Got: How is the URL build in got? Part 2

Created on 1 Dec 2020  路  14Comments  路  Source: sindresorhus/got

What would you like to discuss?

As I mentioned in #1545,

now I finally found out, that you use in your code

  • source/core/index.ts at line 1580
    // `options.searchParams`
    if ('searchParams' in options) {
        if (options.searchParams && options.searchParams !== defaults?.searchParams) {
            let searchParameters: URLSearchParams;

            if (is.string(options.searchParams) || (options.searchParams instanceof URLSearchParams)) {
                searchParameters = new URLSearchParams(options.searchParams);
            } else {
                validateSearchParameters(options.searchParams);

                searchParameters = new URLSearchParams();

                // eslint-disable-next-line guard-for-in
                for (const key in options.searchParams) {
                    const value = options.searchParams[key];

                    if (value === null) {
                        searchParameters.append(key, '');
                    } else if (value !== undefined) {
                        searchParameters.append(key, value as string);
                    }
                }
            }

            // `normalizeArguments()` is also used to merge options
            defaults?.searchParams?.forEach((value, key) => {
                // Only use default if one isn't already defined
                if (!searchParameters.has(key)) {
                    searchParameters.append(key, value);
                }
            });

            options.searchParams = searchParameters;
        }
    }
  • source/core/index.ts at line 1662
    // Support UNIX sockets
    let {protocol} = options.url;

    if (protocol === 'unix:') {
        protocol = 'http:';

        options.url = new URL(`http://unix${options.url.pathname}${options.url.search}`);
    }

    // Set search params
    if (options.searchParams) {
        // eslint-disable-next-line @typescript-eslint/no-base-to-string
        options.url.search = options.searchParams.toString();
    }

Why do you use these URL.searchParams instead of URL.search?

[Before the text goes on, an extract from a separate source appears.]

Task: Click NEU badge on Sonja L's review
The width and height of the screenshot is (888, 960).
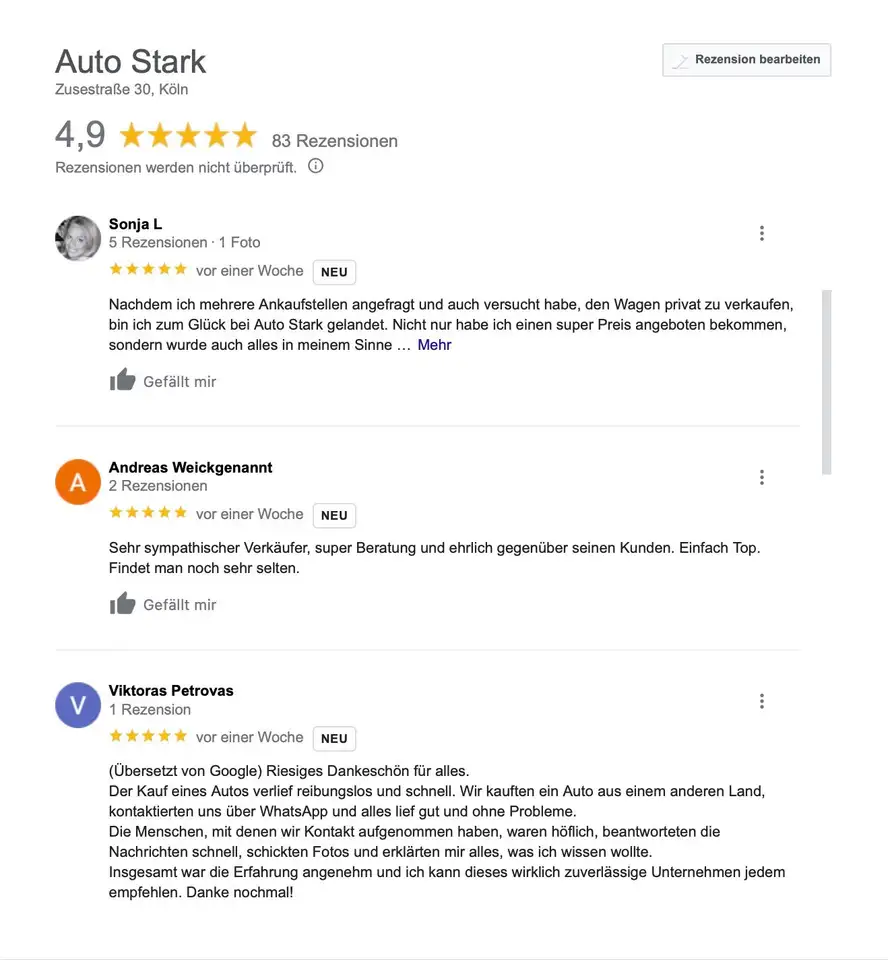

I asked also in https://github.com/nodejs/node/issues/36337

Hope this helps.

And don't be rude to me. 馃槈 馃槃

Checklist

  • [x] I have read the documentation.

Most helpful comment

@Giotino Node.js expects us to provide decoded URL, so we cannot pass an encoded version, as it will be encoding already encoded version.

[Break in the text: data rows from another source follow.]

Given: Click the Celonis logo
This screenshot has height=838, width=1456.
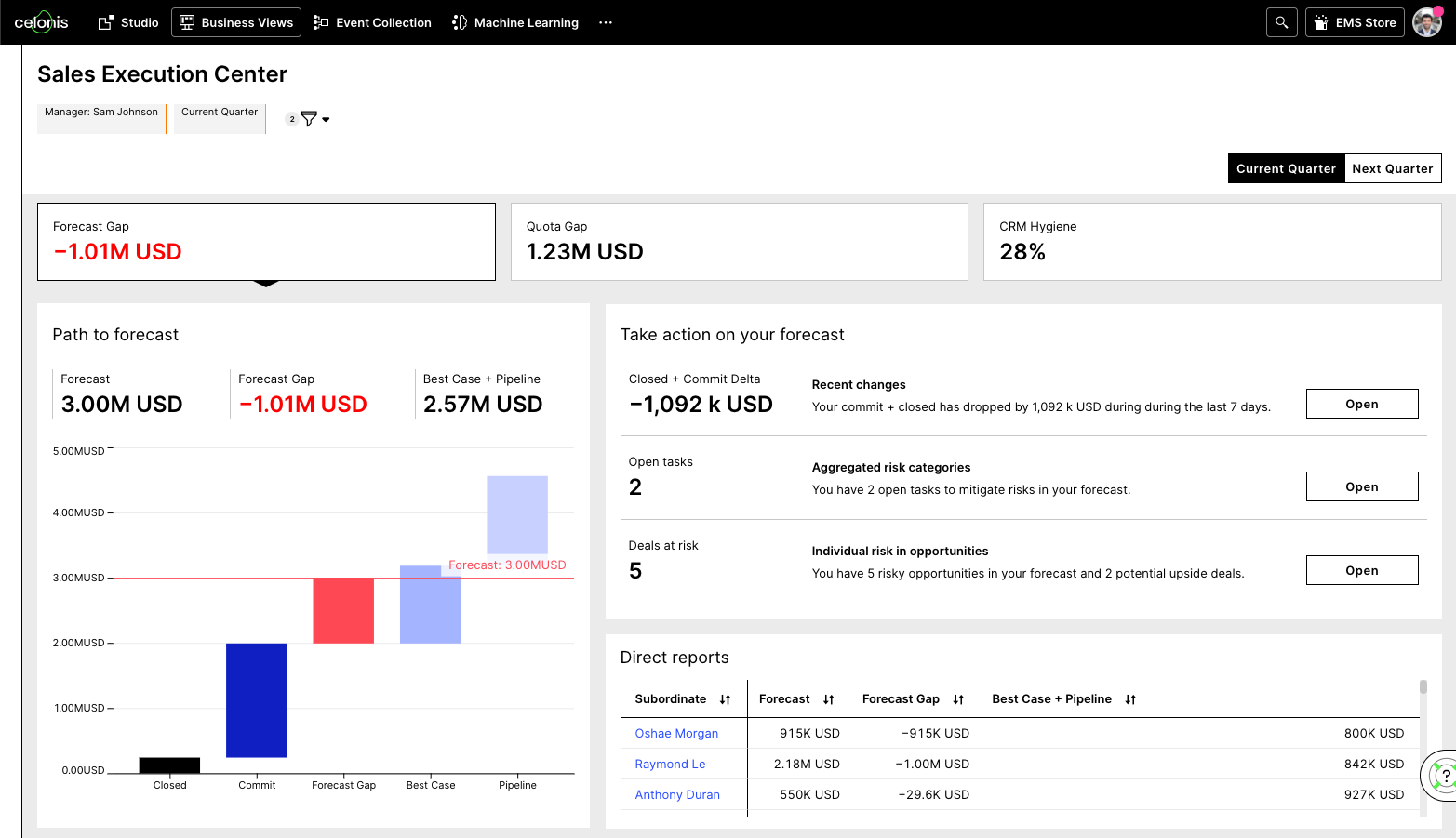Looking at the screenshot, I should click(41, 22).
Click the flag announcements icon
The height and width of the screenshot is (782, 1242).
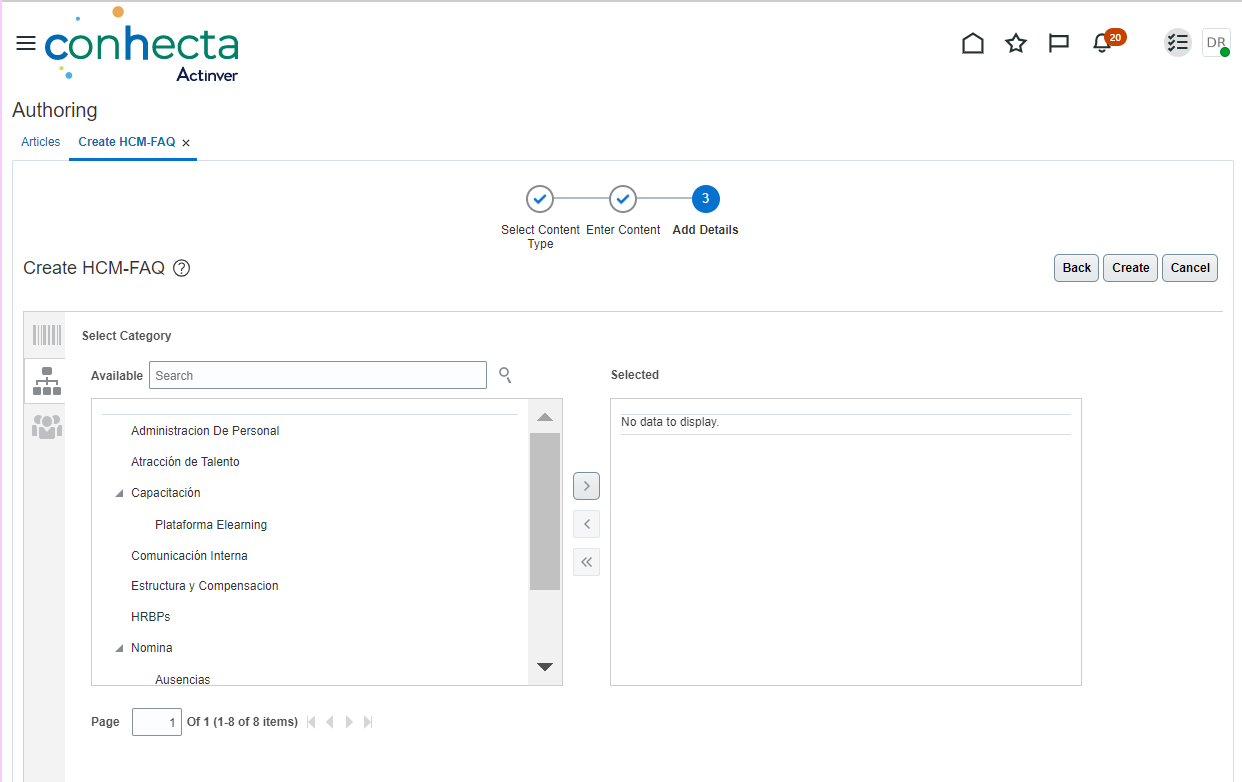1058,43
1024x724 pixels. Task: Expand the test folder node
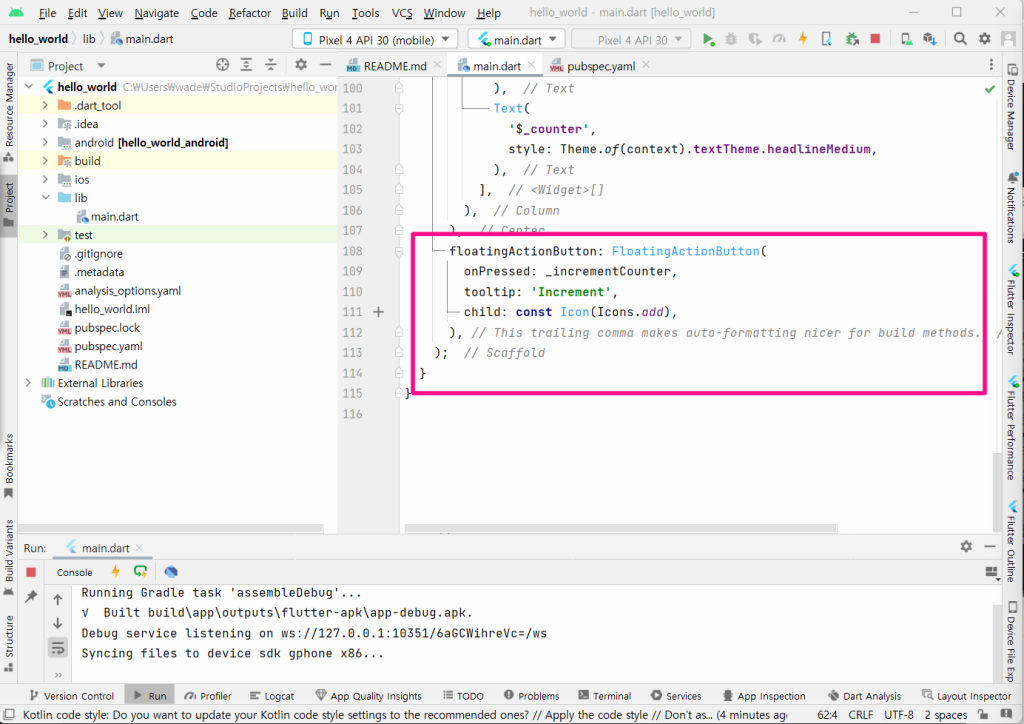coord(46,235)
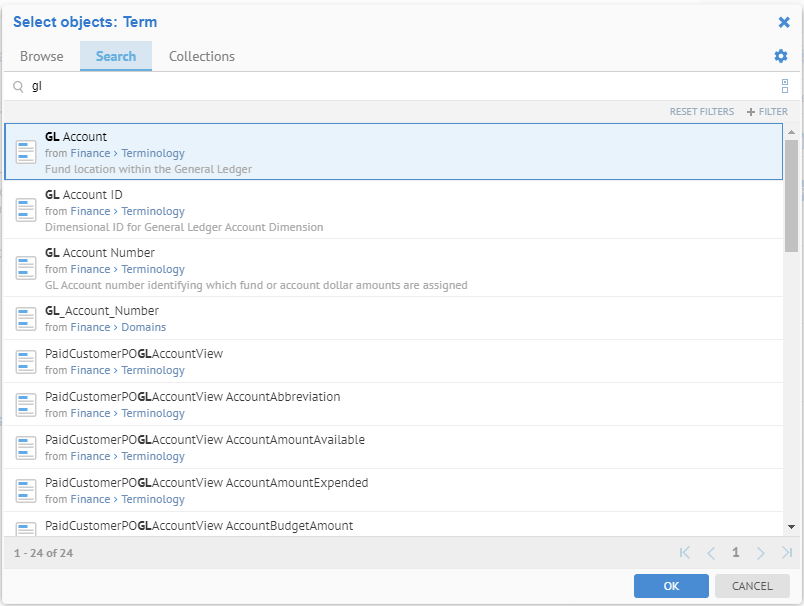Viewport: 804px width, 606px height.
Task: Open the Domains link under GL_Account_Number
Action: (x=144, y=327)
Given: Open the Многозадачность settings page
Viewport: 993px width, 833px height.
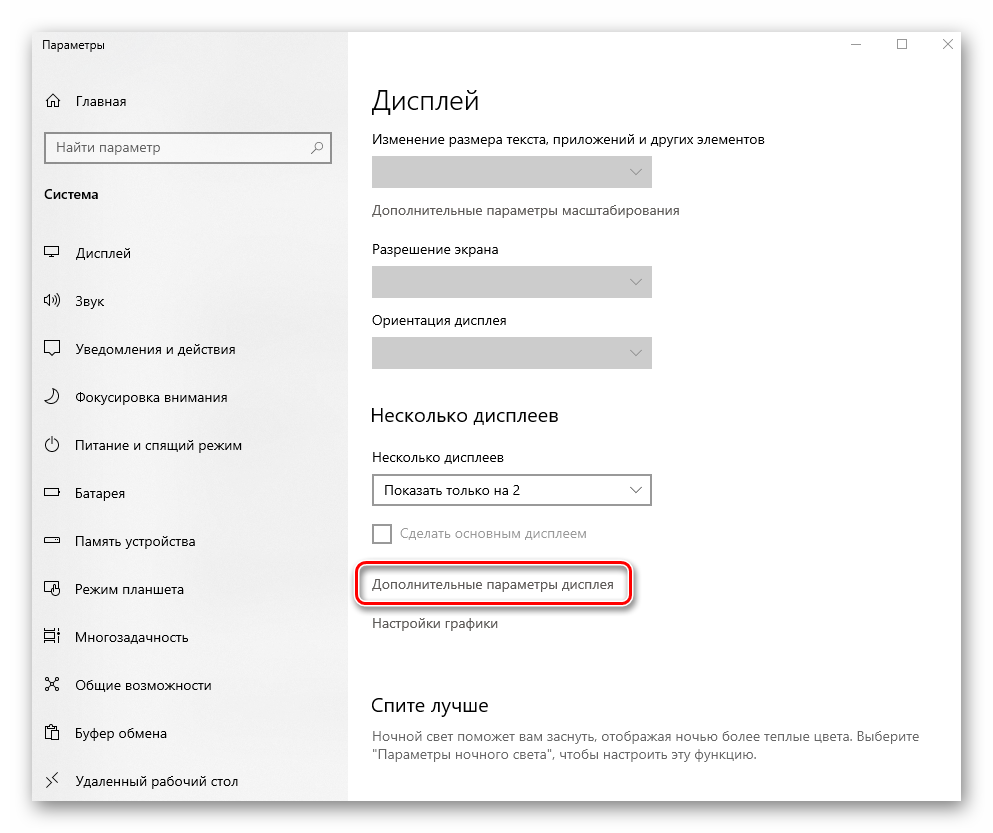Looking at the screenshot, I should pyautogui.click(x=131, y=637).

That's not true, WHATWG expect path to be un-encoded, but the path from your URL is sent as it is, because it's not necessarily a WHATWG URL.

In fact the request from

got('http://127.0.0.1:8123/test%3Ftest')

ends up as

GET /test%3Ftest HTTP/1.1
user-agent: got (https://github.com/sindresorhus/got)
accept-encoding: gzip, deflate, br
Host: 127.0.0.1:8123
Connection: close

All 14 comments

And don't be rude to me.

We're not trying to be rude, but it's difficult to convey the tone of a speech through writing. Also, we are trying to help as much as we can, but we can't help everyone with every single problem.


We already had a long conversation about how URLs should be presented to the server (#1234 #1236).

TL; DR
A URL is as follow:
URI = scheme ":" hier-part [ "?" query ] [ "#" fragment ]

query is the same as search for WHATWG (search add the requirements of having couple of key-value and specific character encodings).

? is not a part of the query string.

If you want your server to receive /v1/users? as path you should URL-encode the ? as %3F.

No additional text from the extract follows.